Well, the river is making some bumps and the fishing is getting less predictable as we move away from the early conditions of this spring.  The March Browns and Skwalas are giving way to caddisflies as May gets started, and finding rising fish is getting trickier as water levels fluctuate.  To look back at the early season, it was definitely one to remember.  Starting in mid March one could find Skwala risers pretty frequently, and by the end of that month it was on fire on stones and mayflies.  We never got slammed by the early bumps of the river, which provided perfect conditions for both aforementioned critters to hatch profusely and bring up the fish en masse.   This river definitely produces world class hatches and blue ribbon fishing all the way.

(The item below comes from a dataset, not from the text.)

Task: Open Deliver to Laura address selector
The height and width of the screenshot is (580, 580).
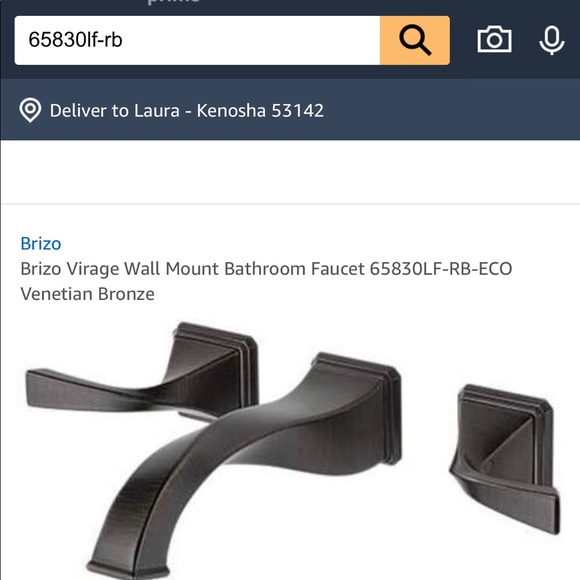Action: pos(187,111)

Skwala and March Brown Madness

Here finally comes another spring in Montana.  We’ve eeked through the long chill, and even though the snow squalls persist to this day, spring is really happening around here.  We guides have already logged many days throwing nothing but dry flies, a major benefit to those of us who live in the temperate Bitterroot valley.  Skwalas started popping over a month ago and the March Browns came out in full force early to mid April, making for the best and most consistent early season fishing I’ve ever witnessed.  The midday mayfly hatches began around two and would cease by 4:30 of so, with pods of heavy fish rising steadily at a voracious pace.  Absolutely this was  some of the heaviest feeding this river has ever shown, and the big boys were up pushing for the first swipe at a well drifted bug.